Given problem 1 — Name every action the snow-shoveling and granularity passage lists as part of coordinating the 120 snow blowers.
Given problem 2 — In the snow-shoveling and granularity passage, what is the granularity of the job defined as?
Given problem 3 — Continue the snow-shoveling passage on thread granularity from the point where it stops.

=== Page extract ===

This winter I got tired of shovelling snow in my driveway and sidewalks. Normally we don't get too much snow all at once. Maybe an inch or less a couple of times per season. However, every once in a while, we get 4 or more inches overnight. Moving all that snow is slow and back breaking business. So, I got an electric power shovel this year. (That's me and my new toy during a recent snowfall.)Moving snow is now less stressful. The power shovel can process snow up to 6 inches in depth and throws it up to 20 feet. With our often windy conditions, I've got to make sure I'm aiming in a favorable direction to get the whole driveway cleared 2-4X faster than with a traditional snow shovel.
But what if the Big Game is on and I want to get done faster so that I can get back inside to my comfy chair with my feet propped up before halftime is over? I'll get another power shovel and my wife to help do the job in parallel. If I start at the head of the driveway and she starts at the foot, we will meet in the middle and be done twice as fast as if I did it all myself. Could I get it done even faster?
Since the width of my power shovel is 1 foot and my driveway is 30 feet long, I could hire 28 friends from the neighborhood (each with their own power shovel and extension cord) to join my wife and I and we could all be done after executing one pass over the driveway. Since it takes me four "strokes" of the power shovel to get across the width of my driveway, I could use 120 people and their power shovels to do it all in the time it takes to do one swipe with my own power shovel.
Can you see any problems with this?
Besides being unlikely that I could find 120 people with power shovels and enough outlets to plug them all in, there are bound to be coordination issues in getting too many people to shovel snow in a fixed area. First off, my body is much wider than my shovel's width, so trying to get 30 people--all wider than 1 foot--lined up in a row 30 feet long presents a challenge. With 120 people involved, if I'm at the outer edge of the driveway, I imagine that the three people in front of me would not appreciate having snow blown at them while they try to blow their own patch of snow.
Assuming that everyone involved would like to remain dry and snow-free, coordinating the actions of 120 snow blowers (finding power outlets, stringing extension cords, getting into position) is going to be more time consuming than it would be for just two (watch out for each other near the end) working on the same driveway. The ratio of work done to time spent coordinating is the granularity of the job. In loose terms, we define the granularity of threaded computations as the ratio of work accomplished before a synchronization is needed. Such synchronization includes the obvious acquisition of locks for critical sections and the not so obvious overheads that are required to allocate work or other instructions needed before the computation is allowed to proceed.

=== Given information ===

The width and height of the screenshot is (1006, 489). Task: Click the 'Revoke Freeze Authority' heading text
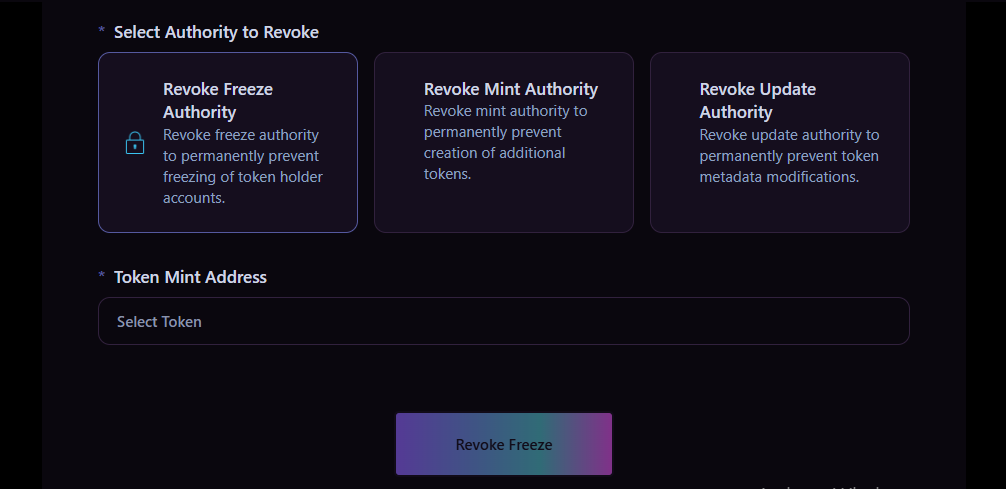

===

Expected output 1 — Finding power outlets, stringing extension cords, getting into position.

Expected output 2 — The ratio of work done to time spent coordinating.

Expected output 3 —
A fine-grained computation has little work to the amount of synchronization, while a coarse-grained computation has a large amount of work done before a required synchronization. For best performance it is more desireable to have coarse-grained parallel solution. This is the thesis of the article Granularity and Parallel Performance, which is part of The Intel® Guide for Developing Multithreaded Applications (an update of the previously published "Developing Multithreaded Applications: A Platform Consistent Approach").
The granularity article asserts that the correct granularity of computation is essential to achieve maximum performance in parallel computations. If the granularity is too fine, the majority of execution time will be spent on synchronization overhead rather than real work. On the other side of the coin, if the granularity is too coarse, you may face load balance issues and your application may not scale well when executed on systems with more cores.
To illustrate these points, the article analyzes an application to count and categorize prime numbers using a brute force factor division algorithm. Parallel execution is implemented with OpenMP. Two approaches to improve the granularity of a parallel computation are put forth and illustrated with the application code. The first is to remove any unnecessary synchronization. The original parallel code uses a critical region to enforce mutually exclusive updates to the shared counters in the code. The solution is to use a reduction clause, which creates local copies of each counter and then combines the partial values calculated by each thread into the global copy at the end of the computation.The second approach attempts to increase the amount of work assigned as a task to any one thread. The original code includes an OpenMP schedule clause with a schedule of "dynamic, 1" used. Wehn designing your threaded implementation, to reduce the chance of load imbalance, it is advisable to divide the concurrent computation into as many small tasks as possible. You can't get any smaller than a single number to be tested for primality. Plus, the amount of factors that need to be tested before a proper divisor is found (for composite numbers) varies from one number to the next. Thus, the "dynamic, 1" schedule was chosen.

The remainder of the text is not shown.